Nos casos do cheque especial, cartão de crédito e empréstimos pessoais, o IOF é cobrado em duas partes. Em primeiro lugar, existe uma cobrança fixa de 0,38% sobre o valor contratado. Por exemplo, imagine que uma pessoa faça um gasto que deixe sua conta corrente negativa no valor de mil reais. Nesse caso, independentemente de quanto tempo ela fique com sua conta no vermelho, já haverá uma cobrança de R$ 3,80. No caso do cartão de crédito, esse imposto é cobrado sobre o valor da fatura que o cliente deixou para pagar no futuro (o chamado rotativo do cartão de crédito), e no caso do empréstimo pessoal a cobrança é feita sobre o valor total que o cliente pegou emprestado. Note que no caso do cheque especial essa cobrança acaba saindo bem cara, pois pagamos 0,38% toda vez que fazemos uma transação que deixa nossa conta no vermelho.
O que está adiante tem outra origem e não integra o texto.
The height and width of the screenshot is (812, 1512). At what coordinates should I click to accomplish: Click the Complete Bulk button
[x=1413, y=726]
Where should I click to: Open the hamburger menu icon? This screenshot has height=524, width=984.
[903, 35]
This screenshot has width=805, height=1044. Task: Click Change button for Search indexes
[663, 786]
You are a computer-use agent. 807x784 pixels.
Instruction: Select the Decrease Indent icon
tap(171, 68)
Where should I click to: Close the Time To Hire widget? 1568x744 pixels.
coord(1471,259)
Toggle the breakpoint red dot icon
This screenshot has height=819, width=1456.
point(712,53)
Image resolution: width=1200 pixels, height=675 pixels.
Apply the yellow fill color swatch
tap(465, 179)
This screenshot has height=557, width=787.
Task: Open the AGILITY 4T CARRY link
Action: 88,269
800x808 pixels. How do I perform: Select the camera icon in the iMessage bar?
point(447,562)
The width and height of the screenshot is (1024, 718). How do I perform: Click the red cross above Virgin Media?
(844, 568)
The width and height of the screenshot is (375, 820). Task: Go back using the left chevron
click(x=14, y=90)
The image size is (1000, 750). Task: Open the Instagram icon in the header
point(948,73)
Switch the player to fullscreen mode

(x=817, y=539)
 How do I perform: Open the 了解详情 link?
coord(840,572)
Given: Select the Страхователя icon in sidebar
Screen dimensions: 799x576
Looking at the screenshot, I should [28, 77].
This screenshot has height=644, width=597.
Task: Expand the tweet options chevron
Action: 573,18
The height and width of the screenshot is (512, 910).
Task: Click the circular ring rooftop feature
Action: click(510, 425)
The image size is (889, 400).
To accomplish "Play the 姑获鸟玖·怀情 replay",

Se uma pessoa entra e sai do cheque especial várias vezes ao longo do mês, ela acaba pagando um valor bem alto nesse fixo do IOF.

Já a segunda parte da cobrança é uma alíquota de 0,01118% cobrada todo dia corrido até pagarmos o valor contratado. No caso de uma pessoa que pegou mil reais no cheque especial, se ela demorar trinta dias para pagar o que deve, haverá uma cobrança de IOF de 30 x R$ 1.000,00 x 0,01118% = R$ 3,35. Logo, o IOF total que essa pessoa terá de pagar é a soma da parcela fixa de R$ 3,80 com o diário de R$ 3,35, o que totaliza R$ 7,15. Abaixo, comparamos o valor da regra antiga do IOF com o da nova, que vale até o fim de 2021:



Outra cobrança importante do IOF acontece quando fazemos uma compra em moeda estrangeira, por exemplo em um site de vendas internacional. Nesse caso o IOF é de 6,38% sobre o valor total da compra, convertido para reais. Ou seja, essa cobrança pesa mais no nosso bolso quando o dólar está mais caro, pois a conversão de dólares para reais fica maior.

Cuidados com o IOF

A tabela acima nos mostra um fato importante sobre o IOF: a tributação fixa de 0,38% pode acabar pesando mais no nosso bolso do que a parcela diária. Portanto, uma pessoa que entra várias vezes no cheque especial ao longo do mês acaba pagando um valor de IOF bastante elevado, já que cada transação que deixa a conta negativada gera uma nova cobrança do fixo. Voltando ao exemplo da pessoa que está com saldo negativo de mil reais, se ela fizer um novo gasto de mil reais ela terá que pagar novamente aquele fixo de R$ 3,80, pois o novo gasto é computado como uma contratação completamente nova do cheque especial!

Muitas pessoas acreditam que o IOF é de responsabilidade do banco, mas isso não é verdade. O IOF é um imposto federal, portanto não é possível evitar sua cobrança. Um cliente sempre pode negociar taxas bancárias mais baixas com seu gerente, mas isso não é possível no caso do IOF, já que quem está nos cobrando é o governo. O único jeito de escapar da cobrança do IOF é evitando as operações que carregam esse imposto.